> **EXERCISE DATA**
- - -

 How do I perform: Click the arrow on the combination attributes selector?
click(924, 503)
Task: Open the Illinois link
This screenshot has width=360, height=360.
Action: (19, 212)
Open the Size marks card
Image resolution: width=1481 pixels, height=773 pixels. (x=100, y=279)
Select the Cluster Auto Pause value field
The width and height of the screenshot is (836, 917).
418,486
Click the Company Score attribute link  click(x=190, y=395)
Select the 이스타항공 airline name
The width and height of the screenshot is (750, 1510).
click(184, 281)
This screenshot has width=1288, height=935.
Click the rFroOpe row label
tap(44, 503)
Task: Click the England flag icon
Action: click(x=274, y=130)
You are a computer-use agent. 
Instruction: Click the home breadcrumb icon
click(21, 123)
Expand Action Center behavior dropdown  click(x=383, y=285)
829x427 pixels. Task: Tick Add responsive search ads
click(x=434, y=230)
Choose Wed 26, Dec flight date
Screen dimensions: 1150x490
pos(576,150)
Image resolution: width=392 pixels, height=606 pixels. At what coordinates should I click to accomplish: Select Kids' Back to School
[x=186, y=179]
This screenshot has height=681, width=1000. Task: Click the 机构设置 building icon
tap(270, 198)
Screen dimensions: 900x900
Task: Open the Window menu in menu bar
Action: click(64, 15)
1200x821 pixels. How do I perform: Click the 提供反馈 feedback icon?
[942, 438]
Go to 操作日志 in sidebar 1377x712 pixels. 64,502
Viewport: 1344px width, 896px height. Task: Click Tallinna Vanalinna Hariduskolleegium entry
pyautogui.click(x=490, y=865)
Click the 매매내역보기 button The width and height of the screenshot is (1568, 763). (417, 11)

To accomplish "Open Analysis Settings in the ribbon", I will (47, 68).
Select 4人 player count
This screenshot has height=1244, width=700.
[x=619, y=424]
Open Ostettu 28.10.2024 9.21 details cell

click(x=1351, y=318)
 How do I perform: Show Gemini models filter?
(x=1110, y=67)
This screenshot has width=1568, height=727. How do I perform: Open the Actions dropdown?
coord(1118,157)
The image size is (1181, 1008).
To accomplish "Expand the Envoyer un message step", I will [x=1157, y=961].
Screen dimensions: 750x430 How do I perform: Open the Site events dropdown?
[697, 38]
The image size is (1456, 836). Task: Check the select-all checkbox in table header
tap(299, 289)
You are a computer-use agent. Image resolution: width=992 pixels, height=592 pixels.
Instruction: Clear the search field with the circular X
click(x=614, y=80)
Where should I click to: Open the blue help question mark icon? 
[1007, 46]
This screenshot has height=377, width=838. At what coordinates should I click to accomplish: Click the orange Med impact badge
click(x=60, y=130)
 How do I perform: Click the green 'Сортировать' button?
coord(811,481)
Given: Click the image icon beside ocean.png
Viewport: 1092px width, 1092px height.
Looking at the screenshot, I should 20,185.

- - -

> **WHAT IS REQUIRED**
Where the word "agent" is present in a line of the listing, copy that line.

> **WRITTEN REPLY**
You are a computer-use agent. 
You are a computer-use agent. Image resolution: width=992 pixels, height=592 pixels.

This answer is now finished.